ACES

Author

J.F. Stanton, J. Gauss, J.D. Watts, M. Nooijen, N. Oliphant, S.A. Perera, P.G. Szalay, W.J. Lauderdale, S.A. Kucharski, S.R. Gwaltney, S. Beck, A. Balkova, D.E. Bernholdt, K.K. Baeck, P. Rozyczko, H. Sekino, C. Hober, and R.J. Bartlett. Integral packages included are VMOL (J. Almlof and P.R. Taylor); VPROPS (P. Taylor) ABACUS; (T. Helgaker, H.J. Aa. Jensen, P. Jorgensen, J. Olsen, and P.R. Taylor).

Origin

ACES is a program product of the Quantum Theory Project, University of Florida.

Version

ACES II & ACES III version 2.7.0

Official Web Site

http://www.qtp.ufl.edu/ACES

Brief Program Description

ACES II is a modular program for ab initio calculations. The major strength of the program is treating electron correlation accurately by using methods based on many body perturbation theory (MBPT) and coupled cluster theory (CC). It also provides analytically evaluated NMR chemical shift tensors at the SCF and MBPT(2) level using GIAOs. New features in this version include TD-CCSD energies and analytical derivatives and Equation-of-Motion CCSD calculations of properties and excited states. The program's capabilities are:

• Single Point calculations

• Geometry Optimisations

• Vibrational Frequency calculations

• Excitation Energy calculation with EOM-CCSD

• NMR chemical shifts and spin-spin coupling calculations

• Hybrid Hartree Fock Density Functional Theory (HF-DFT) methods
  - Note: the HF-DFT keyword is no longer valid

• Time-dependent Hartree Fock calculations for obtaining properties, such as frequency-dependent polarizability calculations

• Effective Core Potentials

ACES III is the fully parallel successor to ACES II and it can compute HF-SCF, MBPT(2), and CCSD energies and gradients in parallel.

Areas of Application

• Program especially well suited for very accurate calculations where reliable treatment of electron correlation is necessary, such as in the case of chemical reactions.

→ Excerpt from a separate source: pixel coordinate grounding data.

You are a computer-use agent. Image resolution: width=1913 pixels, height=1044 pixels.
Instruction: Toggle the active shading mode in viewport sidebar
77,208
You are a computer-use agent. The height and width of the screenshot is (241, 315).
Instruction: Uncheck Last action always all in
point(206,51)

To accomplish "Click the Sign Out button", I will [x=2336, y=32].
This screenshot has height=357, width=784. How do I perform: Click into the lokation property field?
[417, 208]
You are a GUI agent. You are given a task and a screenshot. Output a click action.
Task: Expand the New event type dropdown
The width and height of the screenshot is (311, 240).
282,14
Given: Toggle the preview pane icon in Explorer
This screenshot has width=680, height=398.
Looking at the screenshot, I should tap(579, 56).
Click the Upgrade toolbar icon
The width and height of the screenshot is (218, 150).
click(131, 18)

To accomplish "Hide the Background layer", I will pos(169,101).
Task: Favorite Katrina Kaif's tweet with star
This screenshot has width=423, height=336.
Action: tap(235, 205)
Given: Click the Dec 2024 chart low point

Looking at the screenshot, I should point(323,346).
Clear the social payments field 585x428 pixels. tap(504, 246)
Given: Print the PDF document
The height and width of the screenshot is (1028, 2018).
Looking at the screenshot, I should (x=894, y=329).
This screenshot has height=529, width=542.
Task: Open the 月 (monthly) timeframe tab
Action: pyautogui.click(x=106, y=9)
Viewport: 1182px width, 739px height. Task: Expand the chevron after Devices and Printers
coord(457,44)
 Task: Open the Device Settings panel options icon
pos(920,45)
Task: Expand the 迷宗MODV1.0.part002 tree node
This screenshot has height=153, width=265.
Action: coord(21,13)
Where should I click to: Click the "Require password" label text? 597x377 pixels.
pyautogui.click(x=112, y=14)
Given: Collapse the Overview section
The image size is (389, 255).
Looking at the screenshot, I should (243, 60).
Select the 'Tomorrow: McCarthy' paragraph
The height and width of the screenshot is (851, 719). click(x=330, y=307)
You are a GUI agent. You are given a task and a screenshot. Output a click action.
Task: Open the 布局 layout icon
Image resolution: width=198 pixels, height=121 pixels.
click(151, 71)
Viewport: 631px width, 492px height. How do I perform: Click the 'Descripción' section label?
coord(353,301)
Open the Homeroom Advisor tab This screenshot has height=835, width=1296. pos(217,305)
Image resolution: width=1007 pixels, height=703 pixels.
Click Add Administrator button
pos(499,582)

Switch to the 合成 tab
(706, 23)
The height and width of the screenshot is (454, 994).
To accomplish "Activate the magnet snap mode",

• Calculation of equilibrium structures, and vibrational frequencies.

• Calculation of excited states.

• Calculation of magnetic and other molecular properties.

Implementation and Access

ACES II and ACES III version 2.7.0 are now available on Magellan and can be accessed as in the following example:

$CHEM/runaces progname inputfile [ save ]

where progname is aces2 or aces3 , inputfile is the name of a file containing the inputdata and is postfixed by .zmat in the current directory. The output will be returned to a file whose name is generated from datafile by stripping any suffix and appending .out . There is also an option called save which is used when files need saving for restarting large calculations.

Please refer to the man page for details on the environment settings needed (see below).

Machines

Available on Magellan.

Documentation

At present, there is no documentation for this version of the program. Users should refer to the draft version of the manual for version 2.7.0 which can be found in pdf format in the directory $CHEM/doc/aces27.

Example input files can be downloaded from the web page with benchmarks: http://www.qtp.ufl.edu/PCCworkshop/PCCbenchmarks.html

The manual can also be downloaded from the ACES website at: http://www.qtp.ufl.edu/ACES/docs.shtml

For details and examples on how to use ACES, please see the man page by typing: man runaces

Literature References

References on the general background and methods used are given in the program manual.

Specialist Support

Dr Helen Tsui. Address: Department of Chemistry, Imperial College London, South Kensington, London SW7 2AZ. Tel: 020 7594 1220 Email: helen.tsui@imperial.ac.uk.

Program Restrictions and Comments

A variety of Gaussian type basis sets are provided which was obtained through the Pacific Northwest National Laboratory (PNNL) and need to be acknowledged by users according to the citation outlined in the Manual.